Ok, so my favorite HelloFresh meal is not photogenic at all. It's delicious, ok?
Appreciating: 1 -
HelloFresh. I've been a subscriber for quite a while now, and now more than ever it's been great to have the fixings for meals just delivered to my door, and stopping the working/news scrolling grind to cook myself a real meal every other day has been consistently refreshing. That said, I've taken to calling it "hot zone" fresh because it gets packed and delivered from Newark, New Jersey. No, the irony of my living in rural Pennsylvania and getting my "fresh" food delivered from Newark doesn't escape me. Thanks for asking. 2 -
Technology. I'd much rather meet for church in person, but I love that even though we can't, I can still stream a church service or few every Sunday. 3 - this is idiotic, but my aunt got me this
punny calendar for Christmas, and I love it. I don't know what it says about this year that stupid calendar puns are really a high point for me, but they
are.
So wonderful, so terrible the puns.
On Stopping the Madness: I consumed a lot of news in March. I
stopped consuming so much in April. It has made a very big difference in my quality of life between the two months. Next up, I'd like to stop spending so much time with iPhone in general. But sometimes the social media scrolling yields up some true gems and the brain numbing of a phone game or two can occasionally prove helpful. I feel.....conflicted.
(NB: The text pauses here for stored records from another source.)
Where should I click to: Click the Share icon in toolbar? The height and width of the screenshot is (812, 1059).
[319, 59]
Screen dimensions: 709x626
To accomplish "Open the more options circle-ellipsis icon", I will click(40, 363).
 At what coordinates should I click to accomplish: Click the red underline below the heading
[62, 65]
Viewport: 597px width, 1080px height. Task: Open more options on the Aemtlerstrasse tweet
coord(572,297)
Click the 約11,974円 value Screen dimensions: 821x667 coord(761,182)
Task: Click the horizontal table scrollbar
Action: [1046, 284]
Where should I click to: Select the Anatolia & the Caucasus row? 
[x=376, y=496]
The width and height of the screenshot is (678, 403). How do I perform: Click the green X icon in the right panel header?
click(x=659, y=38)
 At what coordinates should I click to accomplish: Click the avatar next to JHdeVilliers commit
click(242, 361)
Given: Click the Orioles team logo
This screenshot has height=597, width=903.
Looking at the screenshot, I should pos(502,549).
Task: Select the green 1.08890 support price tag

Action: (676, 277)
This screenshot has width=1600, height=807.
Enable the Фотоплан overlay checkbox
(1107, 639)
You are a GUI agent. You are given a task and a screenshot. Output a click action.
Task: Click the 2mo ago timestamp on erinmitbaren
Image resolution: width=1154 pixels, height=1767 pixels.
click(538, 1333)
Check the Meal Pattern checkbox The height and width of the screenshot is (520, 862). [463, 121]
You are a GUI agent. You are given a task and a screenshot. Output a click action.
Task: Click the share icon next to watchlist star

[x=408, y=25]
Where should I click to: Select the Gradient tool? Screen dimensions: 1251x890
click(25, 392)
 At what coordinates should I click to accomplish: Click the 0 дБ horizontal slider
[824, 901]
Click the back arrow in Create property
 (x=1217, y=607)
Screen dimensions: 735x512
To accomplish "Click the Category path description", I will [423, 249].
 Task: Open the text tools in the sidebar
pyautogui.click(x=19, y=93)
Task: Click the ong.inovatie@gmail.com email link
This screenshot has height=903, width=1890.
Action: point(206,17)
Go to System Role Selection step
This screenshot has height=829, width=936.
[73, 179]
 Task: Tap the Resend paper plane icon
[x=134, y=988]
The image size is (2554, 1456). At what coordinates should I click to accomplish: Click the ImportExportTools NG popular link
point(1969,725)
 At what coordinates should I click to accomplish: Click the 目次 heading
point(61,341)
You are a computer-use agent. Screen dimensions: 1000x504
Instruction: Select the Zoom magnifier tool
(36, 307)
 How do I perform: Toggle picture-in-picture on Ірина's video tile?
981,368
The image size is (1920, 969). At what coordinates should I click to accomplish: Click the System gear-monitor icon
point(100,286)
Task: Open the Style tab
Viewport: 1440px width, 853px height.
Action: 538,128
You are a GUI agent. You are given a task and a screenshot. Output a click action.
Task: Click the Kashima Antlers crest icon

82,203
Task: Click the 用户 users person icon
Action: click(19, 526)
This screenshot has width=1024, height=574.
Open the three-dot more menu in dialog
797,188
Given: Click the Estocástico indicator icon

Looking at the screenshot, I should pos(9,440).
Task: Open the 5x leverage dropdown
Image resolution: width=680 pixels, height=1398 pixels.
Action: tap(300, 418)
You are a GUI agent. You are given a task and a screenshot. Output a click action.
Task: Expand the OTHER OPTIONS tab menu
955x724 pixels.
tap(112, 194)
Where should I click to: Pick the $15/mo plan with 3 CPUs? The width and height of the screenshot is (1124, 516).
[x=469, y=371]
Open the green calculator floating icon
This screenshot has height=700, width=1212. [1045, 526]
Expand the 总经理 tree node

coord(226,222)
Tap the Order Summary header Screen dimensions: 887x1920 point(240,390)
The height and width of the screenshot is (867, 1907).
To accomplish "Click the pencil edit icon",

Coming Soon: Yellow! Having read up on the privileges of being a yellow county...I have discerned no actual change for my own life. However, it seems some other people get to go back to work, though, so I guess that's good....? Here's hoping the slow opening achieves its ends and we can have both a functioning economy
and health.
Quote of the Week (see all "Things You Thought You'd Never Say in Real Life"): "The grocery store was much better this week even though I kept missing things and having to take laps of the one-way aisles. At least they were playing music, so I could listen to Ed Sheeran instead of a constant dystopian loop of social distancing instructions."
That's all from me for now. How's the coronapocalypse been treating you?